だけど錬金術師として、旅に寄与していた要素がないとも言わない。
「マジかよ! すげぇな!」
「……流石に大げさすぎじゃないの?」
ブラッドは素直に信じてくれたけど、ゴンザは苦笑で他の面々は「ふかしすぎじゃね」とヒソヒソがはじまってしまった。

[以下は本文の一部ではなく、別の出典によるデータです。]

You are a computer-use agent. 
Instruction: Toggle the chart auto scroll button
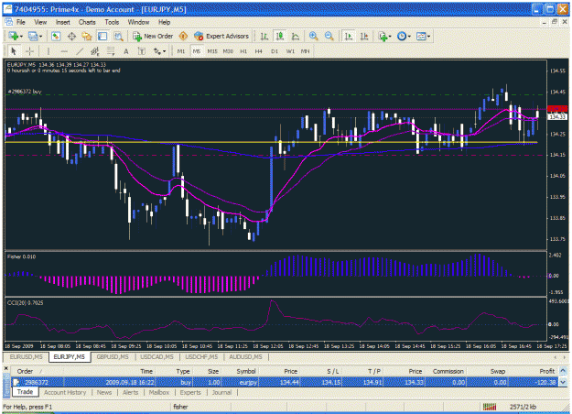pos(349,36)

まぁDクラスでぼくの手札を知ってる人は少ないから、仕方ない反応ではあるんだけど。
「あれ、スフィ? 図書室の用事もう終わったのか?」
突然知っている名前が聞こえてきて振り返ると、貴族っぽい男子生徒がまっすぐぼくを見ていた。
……どこかで見覚えがあるような。
「…………?」
「ど、どうしたんだよ?」
思い出そうとして顔を見ながら首を傾げていると、男子生徒はだんだん困惑してきたようだ。
「あら、確かAクラスの」
「あ、スフィのクラスメイト」
そうだ、例の建物で怪鳥に襲われていた中に居た気がする。
よかった思い出した。
スッキリしたところで、皿に乗せられていた、スコーンのような焼き菓子の残りを口に放り込む。
「……いや、え!?」
「アリスちゃん、たぶんお姉さんと間違えたんだと思うの。放置してお菓子食べ始めちゃダメよ?」
「もぐもぐ……」
「そうよね、口に入れたまま喋るのはお行儀悪いものね?」
「あ、あぁ、ようやくわかった、妹だったか。自由な子だとは聞いてたが……」
スフィたちから見たぼくの評価ってどうなってるんだろう。
とりあえず咀嚼していたお菓子を飲み込み。
「そういえばちゃんと自己紹介してなかったな、僕は君のお姉さんのクラスメイトの――」
脇に避けていた本を開く、売店で見つけた『アヴァロン美味しいもの名鑑』だ。
食道楽の生徒がアヴァロン中の食べ物屋を食べ歩き評価を記した本で、生徒たちから意外と根強い人気がある。
「――…………」
「……?」
あれ、名乗るんじゃなかったの?
「アリスちゃん? ご本じゃなくてお話を聞きましょう? ね?」
「慣れてるから聴覚と視覚を別処理で動かすことは容易」
このあたりは必死に訓練した、今は自己紹介程度なら聞き逃さない。
唐突に始めた別のことに夢中になって人の名前を聞き忘れるなんて、流石に失礼だったと反省してる。
ぼくは同じミスはしないのだ。
「だから気にしないで」
「ごめんなさいね、この子ちょっと……その、とらえどころのない子で」
「あぁ、そう聞いては居たが……どうやら僕の中で過小評価していたようだ。すまなかった」
……まったくよくわからないけど、貴族の男の子から謝られてしまった。
彼の名前はエルルークというようで、スフィたちと同じくルークという愛称で呼ぶことを許可された。
懐が深いとゴンザが絶賛するあたり、きっと親しみやすい貴族なんだと思う。
スフィたちにも順調に友だちが増えているみたいで良かった。